Thu, 29 Jul 2004

Firms face problems in availing of textile quotas

Zakki P. Hakim, Jakarta

The Indonesian Garment Producers Association (APGI) urged textile and garment makers who have not utilized their export quotas for the U.S. market to let other firms utilize them in a bid to push exports.

APGI chairman Natsir Mansyur said that the companies should return the unutilized quotas to the Ministry of Industry and Trade, which would distribute them to other firms.

"That way we would have a better chance of meeting the quota limit and increasing our total exports," he told The Jakarta Post and Investor Daily on Wednesday.

Natsir said that the utilization rate of the export quota had been very low.

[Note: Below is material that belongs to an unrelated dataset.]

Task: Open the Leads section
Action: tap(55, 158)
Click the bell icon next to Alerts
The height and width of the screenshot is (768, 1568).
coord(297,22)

He pointed out as an example that out of the 876,476 dozens of sweaters ordered by the U.S. from Indonesia this year, local manufacturers had so far only been able to export 105,554 dozen, or around 12 percent of the designated quota.

The utilization rate of the export quotas for nightwear and blazers were also relatively low at 16.6 percent and 29.8 percent, respectively, according to data from the U.S. customs office. But the utilization of the quotas for coats and dresses were higher at 58.6 percent and 42.7 percent.

The U.S. is set to terminate the quota system on Jan. 1, 2005. The quota system has benefited Indonesian textile and apparel makers for years as less efficient producers like Indonesia could still export their products to the U.S. without fear of being sidelined by more efficient competitors as long as they had a quota.

There are now fears that the termination of the quota system will spell trouble for inefficient local exporters. The U.S. is one of the country's major export markets.

There are various reasons for the low utilization of the export quota. One reason is that over the past couple of years the country's textile industry has been plagued by a host of problems, including labor conflicts, rising labor costs and aging machinery. Many companies have either gone bankrupt or are producing at below capacity.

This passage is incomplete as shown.